The importance of AlphaFold for human health can hardly be overestimated. On the one hand, predicting 3D protein structures with this technique saves a great deal of time and resources that would otherwise have to be spent on lengthy trial and error processes. On the other hand, the sheer number of predictions can make many important diseases understandable and thus also treatable, not least because this technique can also be used to develop drugs. AlphaFold is a breakthrough that unfortunately hasn't received the attention it deserves lately, overshadowed by the more everyday AI chatbots. The Nobel Prize, on the other hand, was absolutely justified and is now putting AlphaFold at the center of the attention it deserves. Demis Hassabis and his team have done an outstanding job and rendered a great service to humanity. AlphaFold shows directly and immediately how artificial intelligence is already enriching all our lives today and making them more worth living in the long term. 

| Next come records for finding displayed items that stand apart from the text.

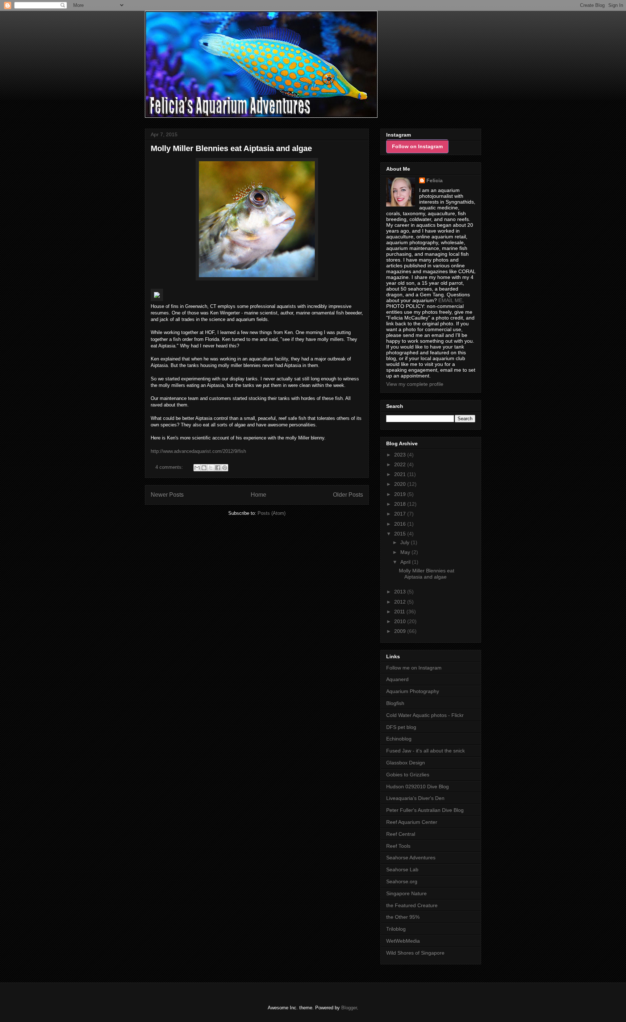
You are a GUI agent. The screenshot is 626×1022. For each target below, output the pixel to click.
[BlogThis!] (204, 467)
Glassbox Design (405, 763)
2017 (400, 514)
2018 (400, 504)
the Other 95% (403, 917)
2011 (400, 611)
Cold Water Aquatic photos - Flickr (425, 715)
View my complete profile (414, 384)
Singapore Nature (406, 893)
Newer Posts (167, 495)
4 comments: (169, 467)
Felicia (434, 180)
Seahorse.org (401, 881)
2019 (400, 494)
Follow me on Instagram (414, 668)
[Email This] (197, 467)
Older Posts (348, 495)
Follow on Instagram (417, 146)
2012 (400, 602)
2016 (400, 524)
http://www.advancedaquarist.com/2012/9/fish (198, 451)
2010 (400, 621)
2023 (400, 455)
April (406, 562)
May (406, 552)
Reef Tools (398, 846)
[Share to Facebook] (217, 467)
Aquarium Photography (412, 691)
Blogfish (395, 703)
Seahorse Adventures (410, 857)
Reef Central (400, 834)
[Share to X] (210, 467)
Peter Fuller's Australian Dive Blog (425, 810)
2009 (400, 631)
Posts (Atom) (271, 513)
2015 (400, 534)
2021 (400, 474)
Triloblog (396, 929)
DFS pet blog (401, 727)
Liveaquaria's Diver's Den (415, 798)
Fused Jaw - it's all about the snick (425, 751)
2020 (400, 484)
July (405, 542)
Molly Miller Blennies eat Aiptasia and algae (231, 148)
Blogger (349, 1007)
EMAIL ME (450, 300)
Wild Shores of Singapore (415, 953)
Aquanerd (397, 679)
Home (258, 495)
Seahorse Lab (402, 869)
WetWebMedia (403, 941)
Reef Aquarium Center (411, 822)
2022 (400, 464)
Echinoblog (399, 739)
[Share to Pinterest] (224, 467)
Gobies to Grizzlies (407, 774)
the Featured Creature (412, 905)
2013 (400, 592)
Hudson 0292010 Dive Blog (417, 786)
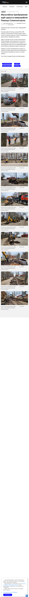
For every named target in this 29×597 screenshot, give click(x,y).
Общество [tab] (5, 6)
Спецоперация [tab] (19, 6)
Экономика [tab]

But it should not stop there. Google DeepMind wants to continue research and, with AlphaFold 3, even target new areas of biology, as Demis Hassabis recently announced in an interview with the Financial Times.

“There are several. Firstly, on the biology track — you can see where we are going with that with AlphaFold 3 — the idea is to understand [biological] interactions, and eventually to model a whole pathway. And, then, I want to maybe build a virtual cell at some point.

With Isomorphic [DeepMind’s drug development spin-off] we are trying to expand into drug discovery — designing chemical compounds, working out where they bind, predicting properties of those compounds, absorption, toxicity and so on. We have great partners [in] Eli Lilly and Novartis . . . working on projects with them, which are going really well. I want to solve some diseases, Madhu. I want us to help cure some diseases.”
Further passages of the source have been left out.